Никакое означивание (никакое наслаждение) невозможно — я убежден в этом — в рамках массовой культуры (которую, как воду от огня, следует отличать от культуры масс), ибо эта культура построена по мелкобуржуазному образцу. Нашей противоречивой исторической ситуации свойственно такое положение, когда означивание (наслаждение) целиком и полностью подвластно жесткой альтернативе: либо его следует связать с практикой мандарината (как результатом исчерпанности буржуазной культуры), либо—с некоей утопической идеей (с идеей грядущей культуры, которая возникнет в результате радикальной, доселе невиданной, непредугаданной революции; это культура, о которой человек, пишущий сегодня, знает только одно: подобно Моисею, ему не дано будет вступить на ее земли).
493


Асоциальный характер наслаждения. Возникая в результате резкой утраты социальности, наслаждение, однако, не предполагает никакого возврата к субъекту (к субъективности), к личности, к одиночеству: здесь утрачивается все, утрачивается полностью, как это бывает на самом дне подполья или в темноте кинозала.

Любой социально-идеологический анализ приводит к выводу о пессимистическом характере литературы (что отчасти делает результаты этого анализа нерелевантными): получается, что произведение всегда создается группой, пережившей разочарование или утратившей былую мощь, оказавшейся — в силу своего исторического, экономического, политического положения—вне борьбы; литература якобы и является средством выражения такого разочарования.
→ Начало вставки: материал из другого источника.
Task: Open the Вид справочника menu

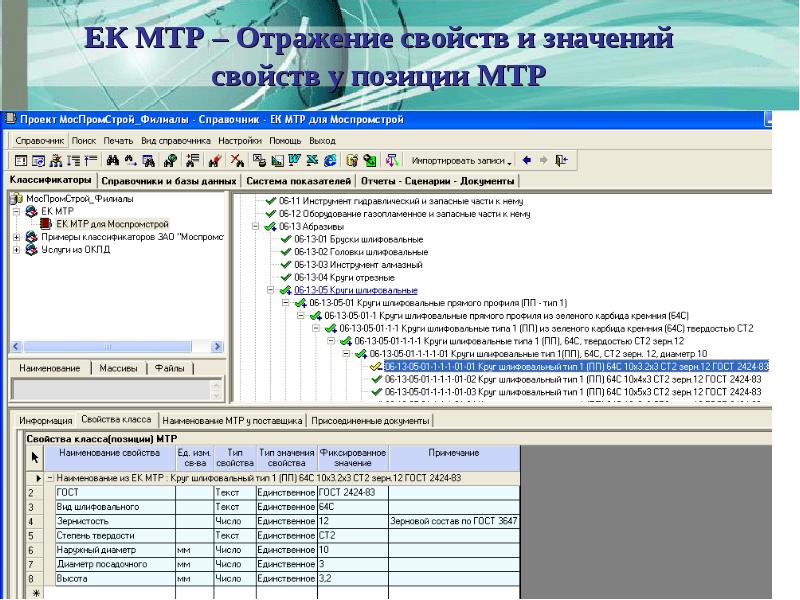Action: click(x=175, y=141)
Авторы подобных исследований забывают (и это естественно, ибо речь идет о герменевтических процедурах, исключительной целью которых является поиск означаемых) о великолепии изнаночной стороны письма, о наслаждении — наслаждении, которым — сквозь толщу веков — готовы вспыхнуть многие тексты, даже те из них, что проповедуют самую что ни на есть мрачную, зловещую философию.

Язык, на котором я говорю про себя, не принадлежит моему времени. Он, следовательно, по самой своей природе находится на острие идеологического подозрения; именно с ним я должен вести борьбу. Я пишу потому, что не желаю никаких преднаходимых слов, пишу из чувства протеста. И тем не менее этот предварительный язык есть не что иное, как язык моего удовольствия: вечерами напролет я читаю Золя, Пруста, Верна, «Монте-Кристо», «Записки туриста», а иногда даже Жюльена Грина. В этом — мое удовольствие, но не наслаждение: наслаждение способно возникнуть только за счет чего-то абсолютно нового, ибо только новое способно поразить (потрясти) наше сознание (слишком просто? отнюдь: в девяти из десяти случаев новое оказывается всего лишь стереотипом новизны).